Если бы он знал, как близки эти испытания!
До приезда сюда Кузнецов только понаслышке знал о Килии. По соседнему Измаилу он бродил, как знаток, узнавал развалины крепости, смотрел на мутный Дунай с крутого обрыва, будто не впервые: так запомнились эти места на лекциях и семинарах по любимому предмету — военной истории. Суворовские чудо-богатыри штурмом брали эту крепость, которую, по единодушному утверждению военспецов XVIII века, нельзя было взять. И вот оказалось, что Килия древнее не только Измаила, а, может, и любого другого города нашей страны. Удивительно было слышать рассказы местных краеведов, будто две тысячи триста лет назад Александр Македонский построил тут храм Ахилла, возле которого и возникло поселение Ахиллия (название со временем превратилось в Килию). Будто было это место стратегическим пунктом Древней Руси на Дунае и киевские князья — Олег, Игорь, Святослав — останавливались тут с дружинами на пути в Византию. Правда, все это больше относилось к той задунайской Килии, что стоит на правом, румынском берегу. Но и наша — левобережная — не молода, упоминалась в летописном списке, составленном еще в XIV веке.
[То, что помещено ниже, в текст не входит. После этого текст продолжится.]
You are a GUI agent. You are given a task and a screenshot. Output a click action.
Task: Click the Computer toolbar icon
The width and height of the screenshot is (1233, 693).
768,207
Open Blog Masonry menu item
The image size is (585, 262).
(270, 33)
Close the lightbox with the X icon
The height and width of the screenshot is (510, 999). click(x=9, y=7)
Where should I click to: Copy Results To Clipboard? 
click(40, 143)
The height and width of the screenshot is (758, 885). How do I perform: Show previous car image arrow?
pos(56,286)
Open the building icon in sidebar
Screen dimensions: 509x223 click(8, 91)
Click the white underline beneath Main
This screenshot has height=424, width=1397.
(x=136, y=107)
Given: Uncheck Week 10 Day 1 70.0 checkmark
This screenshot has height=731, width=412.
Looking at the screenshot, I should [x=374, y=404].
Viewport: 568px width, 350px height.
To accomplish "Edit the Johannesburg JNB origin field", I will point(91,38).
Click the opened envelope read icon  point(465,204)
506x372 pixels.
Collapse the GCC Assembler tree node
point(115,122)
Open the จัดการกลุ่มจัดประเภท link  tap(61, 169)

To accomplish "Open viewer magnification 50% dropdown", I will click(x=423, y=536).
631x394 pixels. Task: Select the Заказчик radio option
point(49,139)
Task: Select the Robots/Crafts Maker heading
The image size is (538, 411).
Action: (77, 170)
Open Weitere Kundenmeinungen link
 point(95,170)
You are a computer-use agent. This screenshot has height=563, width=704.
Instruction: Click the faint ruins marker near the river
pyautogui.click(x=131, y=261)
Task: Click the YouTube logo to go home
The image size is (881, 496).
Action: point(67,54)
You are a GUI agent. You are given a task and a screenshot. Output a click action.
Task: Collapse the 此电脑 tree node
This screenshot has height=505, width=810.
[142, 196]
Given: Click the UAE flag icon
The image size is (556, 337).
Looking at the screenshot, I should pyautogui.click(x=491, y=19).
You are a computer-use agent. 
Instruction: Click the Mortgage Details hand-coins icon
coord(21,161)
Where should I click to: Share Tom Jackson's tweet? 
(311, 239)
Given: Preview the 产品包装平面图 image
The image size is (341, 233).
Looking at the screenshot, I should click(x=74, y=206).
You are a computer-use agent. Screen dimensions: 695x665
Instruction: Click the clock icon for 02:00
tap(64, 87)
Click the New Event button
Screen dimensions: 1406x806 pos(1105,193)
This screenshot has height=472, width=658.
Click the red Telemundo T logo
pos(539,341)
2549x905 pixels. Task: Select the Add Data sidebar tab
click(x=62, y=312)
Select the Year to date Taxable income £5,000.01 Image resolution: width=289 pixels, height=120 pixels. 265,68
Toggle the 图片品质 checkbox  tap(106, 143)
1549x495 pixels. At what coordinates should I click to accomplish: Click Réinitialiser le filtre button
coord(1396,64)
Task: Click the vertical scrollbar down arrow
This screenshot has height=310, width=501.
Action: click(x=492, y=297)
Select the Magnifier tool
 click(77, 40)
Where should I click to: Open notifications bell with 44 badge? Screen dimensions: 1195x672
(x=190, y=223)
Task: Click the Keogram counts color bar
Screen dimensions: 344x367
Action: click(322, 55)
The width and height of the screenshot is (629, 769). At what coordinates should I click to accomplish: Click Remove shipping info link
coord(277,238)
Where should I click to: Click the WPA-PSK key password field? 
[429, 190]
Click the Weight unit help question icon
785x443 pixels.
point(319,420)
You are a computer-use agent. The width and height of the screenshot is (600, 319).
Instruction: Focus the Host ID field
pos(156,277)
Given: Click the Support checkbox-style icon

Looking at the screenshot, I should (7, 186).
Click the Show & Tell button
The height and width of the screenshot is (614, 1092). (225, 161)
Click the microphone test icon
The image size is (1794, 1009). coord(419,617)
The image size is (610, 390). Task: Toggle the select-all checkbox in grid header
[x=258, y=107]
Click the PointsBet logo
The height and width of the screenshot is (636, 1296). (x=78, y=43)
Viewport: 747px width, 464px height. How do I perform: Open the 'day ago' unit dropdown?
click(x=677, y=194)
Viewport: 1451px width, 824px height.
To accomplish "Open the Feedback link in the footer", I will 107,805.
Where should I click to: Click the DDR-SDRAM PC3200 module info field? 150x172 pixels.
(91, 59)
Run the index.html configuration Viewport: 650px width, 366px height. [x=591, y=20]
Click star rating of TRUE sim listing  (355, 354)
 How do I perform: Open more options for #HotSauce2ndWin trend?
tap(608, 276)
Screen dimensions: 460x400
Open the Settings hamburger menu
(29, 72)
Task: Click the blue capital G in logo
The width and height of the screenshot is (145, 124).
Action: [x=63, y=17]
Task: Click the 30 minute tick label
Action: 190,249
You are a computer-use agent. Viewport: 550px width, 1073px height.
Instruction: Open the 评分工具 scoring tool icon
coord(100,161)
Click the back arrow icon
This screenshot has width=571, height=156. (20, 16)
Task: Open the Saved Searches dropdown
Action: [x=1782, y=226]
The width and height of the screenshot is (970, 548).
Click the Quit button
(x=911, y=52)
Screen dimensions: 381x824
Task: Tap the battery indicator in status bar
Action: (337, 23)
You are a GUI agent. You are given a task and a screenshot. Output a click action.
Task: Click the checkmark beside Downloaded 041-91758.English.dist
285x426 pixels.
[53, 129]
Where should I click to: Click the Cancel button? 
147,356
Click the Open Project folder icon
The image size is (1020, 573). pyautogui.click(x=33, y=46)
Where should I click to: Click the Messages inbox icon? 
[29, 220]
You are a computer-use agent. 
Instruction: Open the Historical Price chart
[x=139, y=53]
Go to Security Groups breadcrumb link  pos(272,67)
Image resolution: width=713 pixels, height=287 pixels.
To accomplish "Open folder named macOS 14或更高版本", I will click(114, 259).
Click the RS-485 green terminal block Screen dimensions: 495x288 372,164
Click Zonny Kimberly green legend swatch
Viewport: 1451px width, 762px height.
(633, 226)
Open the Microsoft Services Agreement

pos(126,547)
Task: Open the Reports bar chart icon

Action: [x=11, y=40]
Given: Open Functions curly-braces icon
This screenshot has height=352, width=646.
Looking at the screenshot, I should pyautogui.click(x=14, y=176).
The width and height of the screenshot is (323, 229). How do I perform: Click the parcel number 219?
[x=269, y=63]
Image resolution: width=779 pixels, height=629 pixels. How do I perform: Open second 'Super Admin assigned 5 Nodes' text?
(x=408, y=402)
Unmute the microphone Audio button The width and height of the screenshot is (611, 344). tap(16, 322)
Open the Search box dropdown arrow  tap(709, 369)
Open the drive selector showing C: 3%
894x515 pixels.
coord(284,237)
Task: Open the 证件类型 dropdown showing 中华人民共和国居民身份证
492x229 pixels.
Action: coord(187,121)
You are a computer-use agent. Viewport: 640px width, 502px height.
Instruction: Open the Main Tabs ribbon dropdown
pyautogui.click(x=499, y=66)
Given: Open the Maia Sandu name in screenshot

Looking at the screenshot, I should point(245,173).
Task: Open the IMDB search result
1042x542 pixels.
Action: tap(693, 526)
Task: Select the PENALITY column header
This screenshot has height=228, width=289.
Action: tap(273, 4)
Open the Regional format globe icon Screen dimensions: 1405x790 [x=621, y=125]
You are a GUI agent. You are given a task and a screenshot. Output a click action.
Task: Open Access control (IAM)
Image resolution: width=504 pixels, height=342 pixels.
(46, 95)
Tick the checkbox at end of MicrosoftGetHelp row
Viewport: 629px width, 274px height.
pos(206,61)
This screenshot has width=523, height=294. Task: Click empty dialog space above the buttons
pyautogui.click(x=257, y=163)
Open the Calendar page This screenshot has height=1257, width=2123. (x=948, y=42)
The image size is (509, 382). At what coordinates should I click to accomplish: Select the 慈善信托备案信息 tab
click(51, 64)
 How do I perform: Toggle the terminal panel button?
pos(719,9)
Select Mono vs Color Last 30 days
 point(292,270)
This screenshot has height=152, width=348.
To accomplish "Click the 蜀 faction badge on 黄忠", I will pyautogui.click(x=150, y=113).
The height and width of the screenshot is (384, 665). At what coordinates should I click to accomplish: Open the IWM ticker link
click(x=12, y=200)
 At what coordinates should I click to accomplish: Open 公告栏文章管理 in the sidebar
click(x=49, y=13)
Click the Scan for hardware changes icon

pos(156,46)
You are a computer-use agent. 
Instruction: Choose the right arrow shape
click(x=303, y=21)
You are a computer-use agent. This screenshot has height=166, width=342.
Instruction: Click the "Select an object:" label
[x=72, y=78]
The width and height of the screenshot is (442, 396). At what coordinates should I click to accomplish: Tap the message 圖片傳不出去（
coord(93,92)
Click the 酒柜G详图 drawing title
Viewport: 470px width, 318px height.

Теперь та Старая Килия — Килия Веке, затемненная, спрятавшаяся за утонувшие в ночи прибрежные ветлы, словно бы дышала затаенно, оттуда доносились команды, громыхание металла, рев моторов. Время от времени взметались ракеты, и мертвый трепещущий свет их белым саваном покрывал слабую дымку тумана над водоворотами.